• [Do this]: Convert the material into a Markdown table with the columns "Row" and "Line", starting at the line that contains "Where should I" and continuing through the end of the material. Skip blank lines, and leave the pictures out.

(Word and item position data)
○ ○ ○

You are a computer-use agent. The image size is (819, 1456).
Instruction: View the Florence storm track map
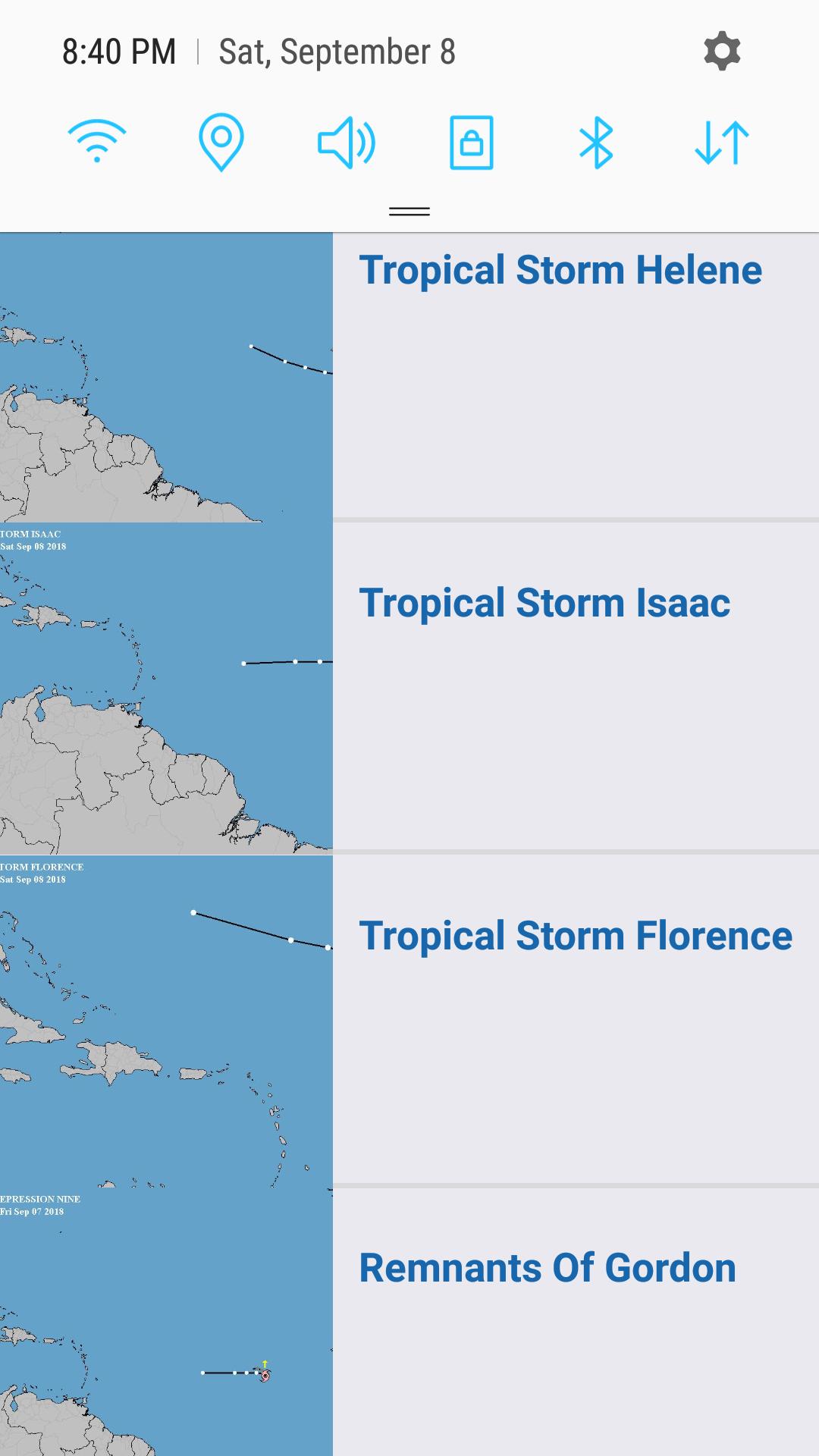166,1021
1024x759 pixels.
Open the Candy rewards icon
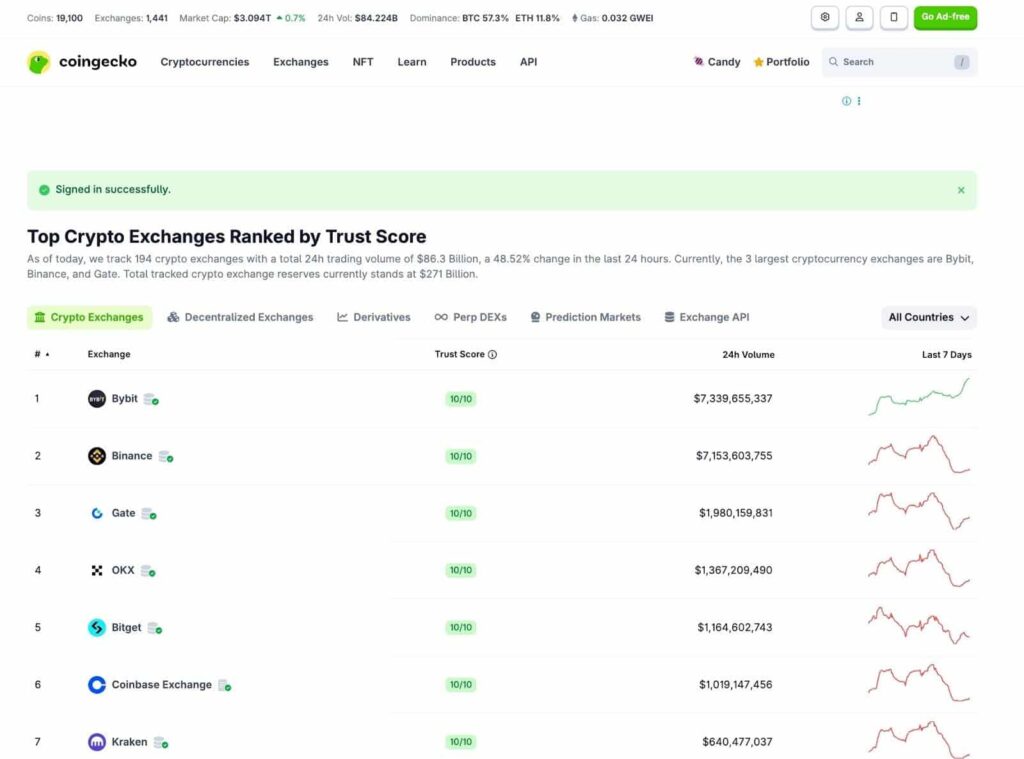[699, 61]
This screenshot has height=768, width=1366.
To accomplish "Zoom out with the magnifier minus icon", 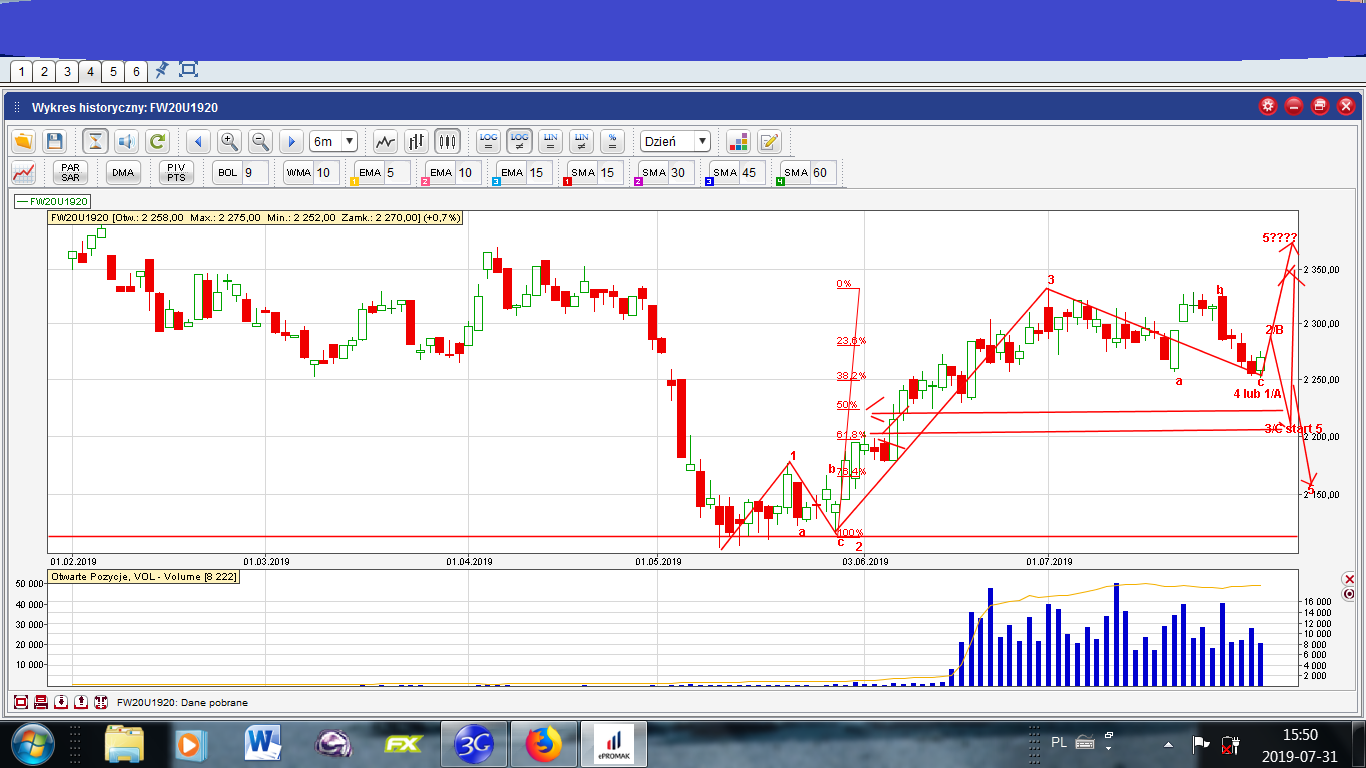I will click(260, 141).
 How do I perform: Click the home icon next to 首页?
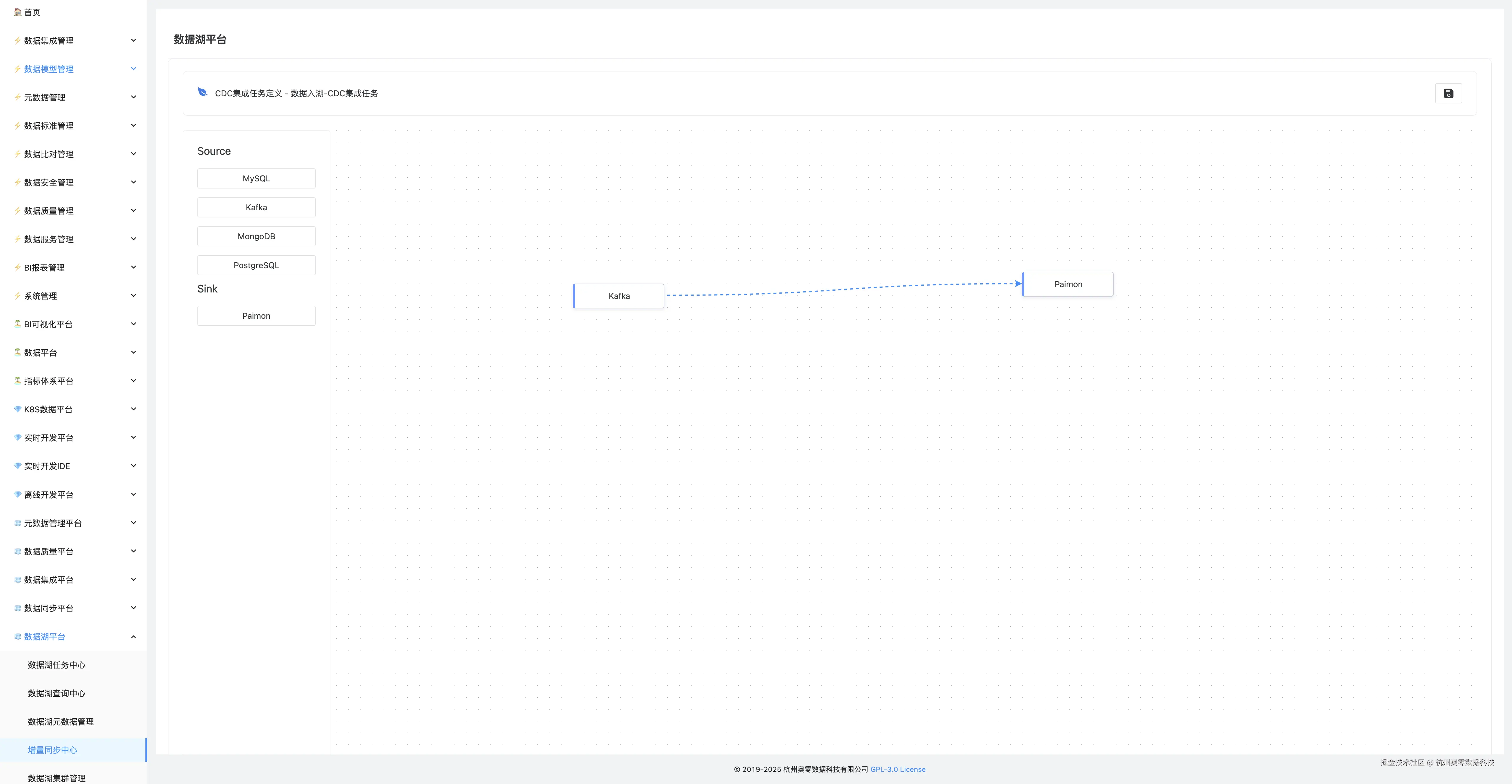[x=18, y=12]
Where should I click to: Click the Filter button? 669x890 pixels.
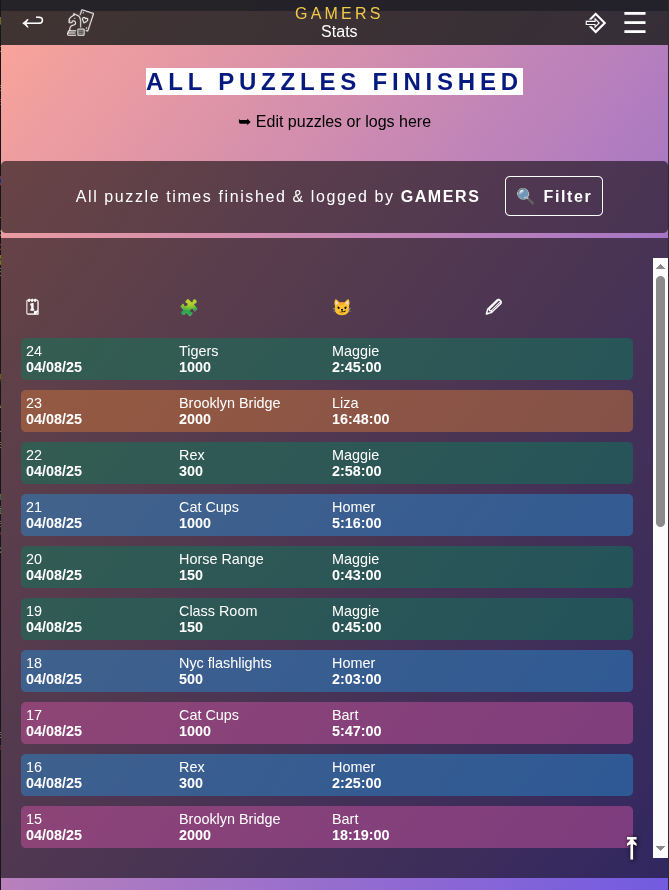tap(554, 196)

○ ○ ○

• [Output for this task]:
| Row | Line |
|---|---|
| 1 | Where should I click to: Click the Filter button? 669x890 pixels. |
| 2 | tap(554, 196) |